Jonathan McDowell, a Harvard astronomer who tracks rocket launchings and space activity, said the secrecy surrounding the X-37B even extended to the whereabouts of the rocket’s upper stage, which was sent into an unknown orbit around the sun. In one of his regular Internet postings, he said that appeared to be the first time the United States had put a space vehicle into a solar orbit that is “officially secret.”

David C. Wright, a senior scientist at the Union of Concerned Scientists, a private group in Cambridge, Mass., said many aerospace experts questioned whether the mission benefits of the X-37B outweighed its costs and argued that expendable rockets could achieve similar results.

“Sure it’s nice to have,” he said. “But is it really worth the expense?”

Mr. Weeden of the Secure World Foundation argued that the X-37B could prove valuable for quick reconnaissance missions. He said ground crews might rapidly reconfigure its payload — either optical or radar — and have it shot into space on short notice for battlefield surveillance, letting the sensors zoom in on specific conflicts beyond the reach of the nation’s fleet of regular spy satellites.

But he questioned the current mission’s secrecy.

“I don’t think this has anything to do with weapons,” Mr. Weeden said. “But because of the classification, and the refusal to talk, the door opens to all that. So, from a U.S. perspective, that’s counterproductive.”

He also questioned whether the Pentagon’s secrecy about the spacecraft’s orbit had any practical consequences other than keeping the public in the dark.

“If a bunch of amateurs can find it,” Mr. Weeden said, “so can our adversaries.”

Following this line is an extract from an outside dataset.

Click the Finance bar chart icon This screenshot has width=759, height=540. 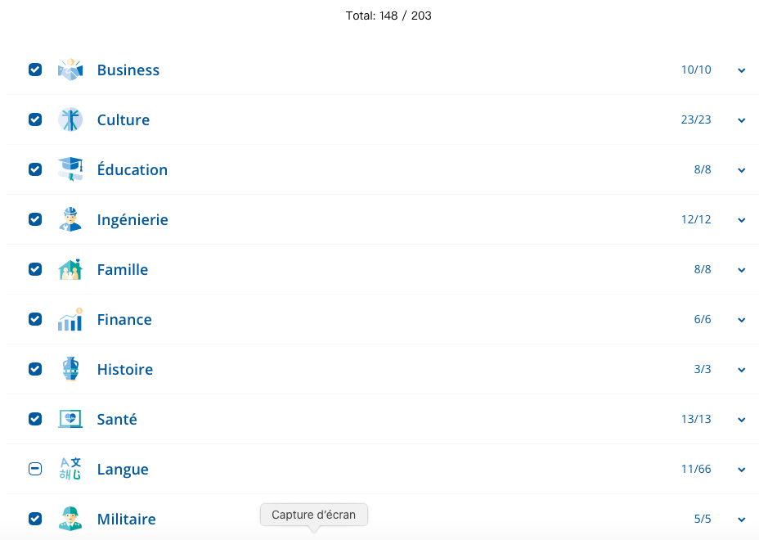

This article has been revised to reflect the following correction:

Correction: May 30, 2010

An article last Sunday about suspicions that the Air Force’s X-37B, the nation’s first robotic spaceplane, is involved in the development of spy satellites rather than space weapons misspelled the surname of a former Air Force officer who said that the secrecy surrounding the current mission is counterproductive. He is Brian Weeden, not Weedon.